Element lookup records
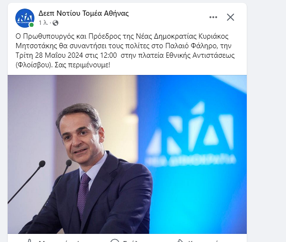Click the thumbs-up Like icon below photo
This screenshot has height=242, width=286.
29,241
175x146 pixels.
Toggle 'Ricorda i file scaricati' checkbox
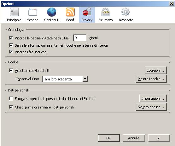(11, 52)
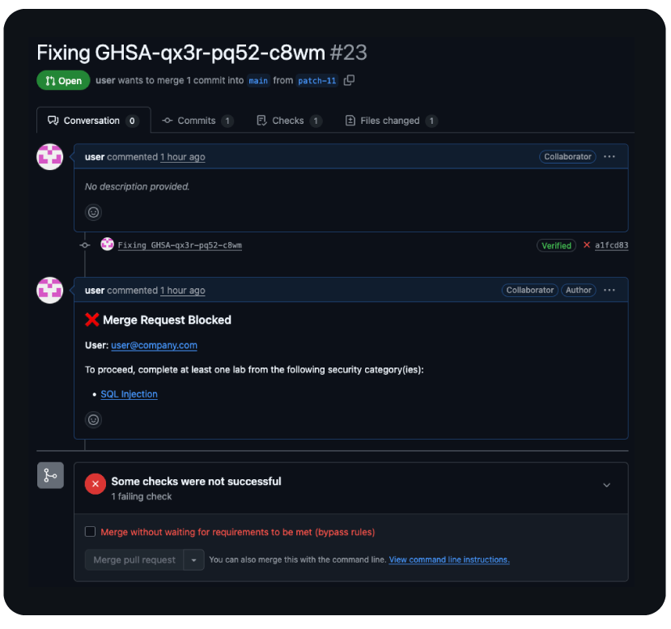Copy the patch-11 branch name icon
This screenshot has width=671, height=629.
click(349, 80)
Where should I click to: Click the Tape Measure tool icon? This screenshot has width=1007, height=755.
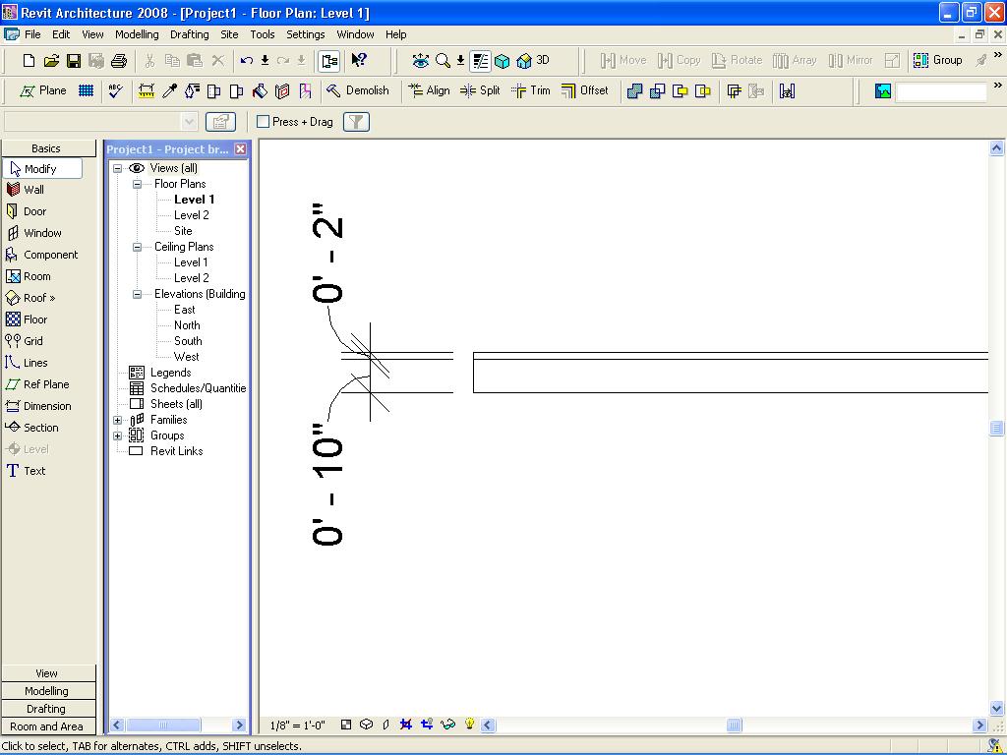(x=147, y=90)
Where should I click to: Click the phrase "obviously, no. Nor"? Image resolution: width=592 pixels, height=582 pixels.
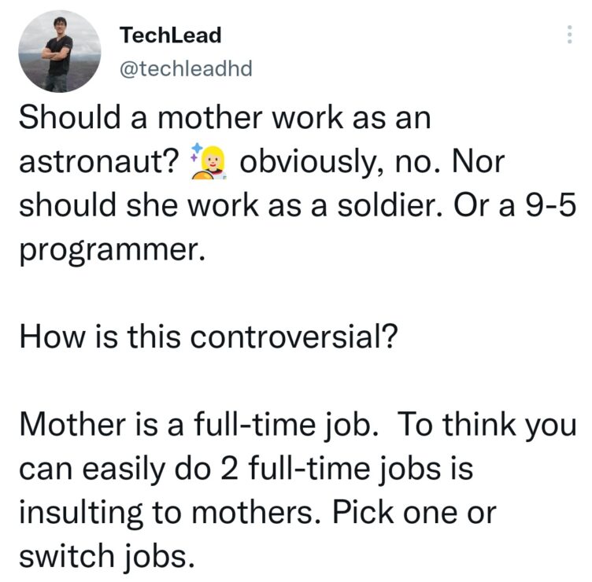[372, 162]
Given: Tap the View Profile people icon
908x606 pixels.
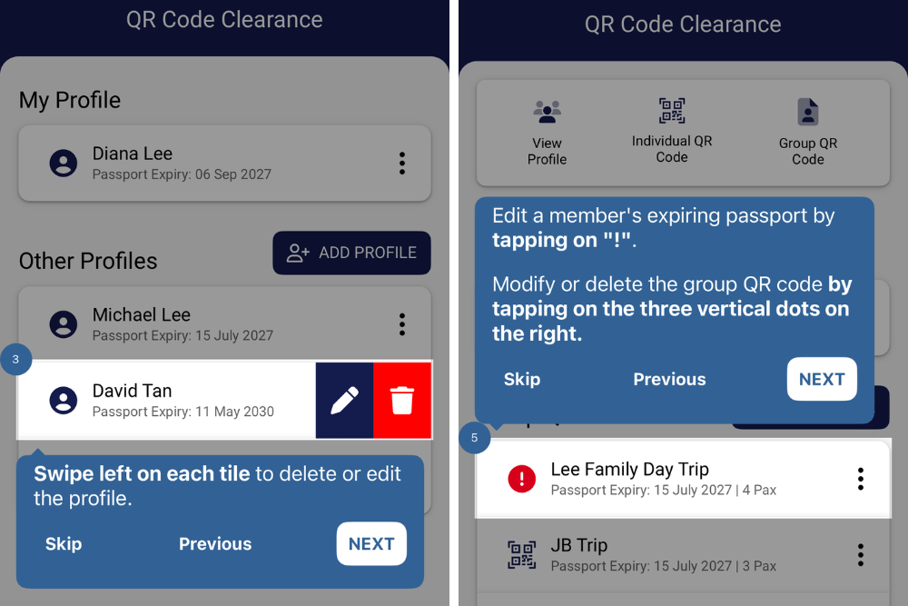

◆ Task to complete ◆
Pull every line of text from the material above, word for word, and leave the pictures out.

◆ Answer to the problem ◆
Click the thumbs-up Like icon below photo
This screenshot has height=242, width=286.
29,241
175x146 pixels.
Toggle 'Ricorda i file scaricati' checkbox
(11, 52)
Copy the patch-11 branch name icon
This screenshot has width=671, height=629.
click(349, 80)
Where should I click to: Click the Tape Measure tool icon? This screenshot has width=1007, height=755.
(x=147, y=90)
Where should I click to: Click the phrase "obviously, no. Nor"? Image resolution: width=592 pixels, height=582 pixels.
[372, 162]
Given: Tap the View Profile people icon
908x606 pixels.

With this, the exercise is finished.